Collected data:

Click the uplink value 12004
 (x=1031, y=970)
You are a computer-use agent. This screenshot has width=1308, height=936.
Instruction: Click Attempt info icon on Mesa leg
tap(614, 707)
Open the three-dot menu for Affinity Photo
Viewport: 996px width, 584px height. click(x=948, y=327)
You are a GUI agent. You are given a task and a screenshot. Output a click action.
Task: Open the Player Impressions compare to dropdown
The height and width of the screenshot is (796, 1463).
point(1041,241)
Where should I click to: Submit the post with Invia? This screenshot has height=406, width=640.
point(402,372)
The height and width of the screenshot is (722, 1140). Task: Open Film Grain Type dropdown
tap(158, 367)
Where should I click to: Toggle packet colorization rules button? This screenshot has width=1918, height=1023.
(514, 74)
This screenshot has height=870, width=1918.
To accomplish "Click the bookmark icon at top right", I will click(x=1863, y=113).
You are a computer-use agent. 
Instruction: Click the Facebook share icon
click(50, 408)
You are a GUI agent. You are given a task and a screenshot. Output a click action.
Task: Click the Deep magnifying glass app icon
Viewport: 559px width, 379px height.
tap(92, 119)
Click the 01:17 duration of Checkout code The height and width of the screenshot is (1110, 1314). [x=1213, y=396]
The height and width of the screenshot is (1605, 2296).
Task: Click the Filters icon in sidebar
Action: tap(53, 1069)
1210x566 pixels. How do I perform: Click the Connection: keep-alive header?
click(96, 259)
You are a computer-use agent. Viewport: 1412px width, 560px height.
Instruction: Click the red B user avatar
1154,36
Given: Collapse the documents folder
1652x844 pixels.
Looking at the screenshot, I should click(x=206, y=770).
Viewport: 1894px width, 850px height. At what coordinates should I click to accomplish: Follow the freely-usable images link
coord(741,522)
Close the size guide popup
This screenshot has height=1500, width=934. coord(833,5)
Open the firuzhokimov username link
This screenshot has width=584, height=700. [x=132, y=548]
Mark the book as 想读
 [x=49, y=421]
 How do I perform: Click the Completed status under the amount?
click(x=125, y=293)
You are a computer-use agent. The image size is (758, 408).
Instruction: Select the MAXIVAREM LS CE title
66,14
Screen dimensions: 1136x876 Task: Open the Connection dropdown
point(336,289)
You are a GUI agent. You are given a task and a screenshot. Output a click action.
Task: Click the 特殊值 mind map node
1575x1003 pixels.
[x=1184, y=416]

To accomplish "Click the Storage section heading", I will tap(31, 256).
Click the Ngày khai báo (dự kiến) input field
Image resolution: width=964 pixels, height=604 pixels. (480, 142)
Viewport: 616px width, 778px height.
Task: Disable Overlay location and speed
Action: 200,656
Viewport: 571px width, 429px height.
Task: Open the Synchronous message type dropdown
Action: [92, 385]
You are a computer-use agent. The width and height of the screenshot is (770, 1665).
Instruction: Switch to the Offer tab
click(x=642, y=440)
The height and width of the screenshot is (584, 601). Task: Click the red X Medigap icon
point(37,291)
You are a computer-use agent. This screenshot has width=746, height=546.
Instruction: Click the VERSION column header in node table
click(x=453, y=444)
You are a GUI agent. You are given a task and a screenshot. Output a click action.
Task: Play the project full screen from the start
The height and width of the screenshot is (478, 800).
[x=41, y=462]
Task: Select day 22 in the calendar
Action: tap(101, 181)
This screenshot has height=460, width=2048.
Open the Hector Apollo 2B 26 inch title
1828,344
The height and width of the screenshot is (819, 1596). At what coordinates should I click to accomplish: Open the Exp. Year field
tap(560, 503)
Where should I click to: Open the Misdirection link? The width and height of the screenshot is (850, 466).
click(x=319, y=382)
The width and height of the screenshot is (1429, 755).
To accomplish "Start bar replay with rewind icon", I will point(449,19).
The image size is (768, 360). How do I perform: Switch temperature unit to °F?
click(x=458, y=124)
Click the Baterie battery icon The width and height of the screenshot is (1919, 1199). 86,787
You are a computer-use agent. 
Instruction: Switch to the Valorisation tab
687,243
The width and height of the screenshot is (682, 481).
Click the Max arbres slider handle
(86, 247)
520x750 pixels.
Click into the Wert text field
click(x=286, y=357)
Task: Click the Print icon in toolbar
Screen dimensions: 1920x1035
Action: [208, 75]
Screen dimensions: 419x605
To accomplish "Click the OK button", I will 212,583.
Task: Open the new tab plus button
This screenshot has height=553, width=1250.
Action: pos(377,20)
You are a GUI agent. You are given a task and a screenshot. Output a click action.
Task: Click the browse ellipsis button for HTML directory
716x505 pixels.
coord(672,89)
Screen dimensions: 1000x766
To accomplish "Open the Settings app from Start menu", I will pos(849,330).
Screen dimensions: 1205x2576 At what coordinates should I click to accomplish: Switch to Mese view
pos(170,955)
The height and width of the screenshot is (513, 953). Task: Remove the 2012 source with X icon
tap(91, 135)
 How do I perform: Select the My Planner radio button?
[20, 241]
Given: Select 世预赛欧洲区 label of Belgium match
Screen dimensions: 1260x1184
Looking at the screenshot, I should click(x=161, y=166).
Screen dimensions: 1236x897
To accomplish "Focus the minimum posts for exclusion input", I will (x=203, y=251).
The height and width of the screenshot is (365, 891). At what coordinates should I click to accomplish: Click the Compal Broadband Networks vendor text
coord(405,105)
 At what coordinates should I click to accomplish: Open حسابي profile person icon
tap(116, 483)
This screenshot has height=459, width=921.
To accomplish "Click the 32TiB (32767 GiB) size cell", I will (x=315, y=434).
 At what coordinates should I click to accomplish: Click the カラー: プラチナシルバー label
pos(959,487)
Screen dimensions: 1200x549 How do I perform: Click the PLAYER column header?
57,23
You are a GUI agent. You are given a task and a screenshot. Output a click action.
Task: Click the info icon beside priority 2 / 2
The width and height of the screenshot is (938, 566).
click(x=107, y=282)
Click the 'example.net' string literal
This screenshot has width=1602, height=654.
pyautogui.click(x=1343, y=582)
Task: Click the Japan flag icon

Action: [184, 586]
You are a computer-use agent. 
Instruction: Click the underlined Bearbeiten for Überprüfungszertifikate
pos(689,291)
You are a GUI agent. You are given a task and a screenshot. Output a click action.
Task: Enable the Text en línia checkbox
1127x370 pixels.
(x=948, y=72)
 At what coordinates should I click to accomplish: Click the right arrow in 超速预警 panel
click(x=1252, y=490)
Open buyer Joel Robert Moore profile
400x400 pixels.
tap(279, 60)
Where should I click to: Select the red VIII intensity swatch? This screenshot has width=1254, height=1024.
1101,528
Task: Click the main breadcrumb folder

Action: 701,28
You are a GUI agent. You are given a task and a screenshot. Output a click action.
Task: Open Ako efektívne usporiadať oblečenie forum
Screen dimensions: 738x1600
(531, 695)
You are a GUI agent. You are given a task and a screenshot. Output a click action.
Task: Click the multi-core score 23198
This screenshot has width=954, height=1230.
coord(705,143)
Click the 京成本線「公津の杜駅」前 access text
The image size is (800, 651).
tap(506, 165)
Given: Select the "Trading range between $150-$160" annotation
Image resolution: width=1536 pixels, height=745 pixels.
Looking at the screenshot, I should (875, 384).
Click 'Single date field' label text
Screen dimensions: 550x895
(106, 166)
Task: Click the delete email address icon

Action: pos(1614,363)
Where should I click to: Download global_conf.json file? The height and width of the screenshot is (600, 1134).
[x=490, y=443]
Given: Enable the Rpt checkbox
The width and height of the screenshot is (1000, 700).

## Task details:
Lines from the top of the data above through the line containing "This screenshot has height=870, width=1918." must be repeated exactly. All other lines stay out.

## Solution to the problem:
Click the uplink value 12004
 (x=1031, y=970)
You are a computer-use agent. This screenshot has width=1308, height=936.
Instruction: Click Attempt info icon on Mesa leg
tap(614, 707)
Open the three-dot menu for Affinity Photo
Viewport: 996px width, 584px height. click(x=948, y=327)
You are a GUI agent. You are given a task and a screenshot. Output a click action.
Task: Open the Player Impressions compare to dropdown
The height and width of the screenshot is (796, 1463).
point(1041,241)
Where should I click to: Submit the post with Invia? This screenshot has height=406, width=640.
point(402,372)
The height and width of the screenshot is (722, 1140). Task: Open Film Grain Type dropdown
tap(158, 367)
Where should I click to: Toggle packet colorization rules button? This screenshot has width=1918, height=1023.
(514, 74)
This screenshot has height=870, width=1918.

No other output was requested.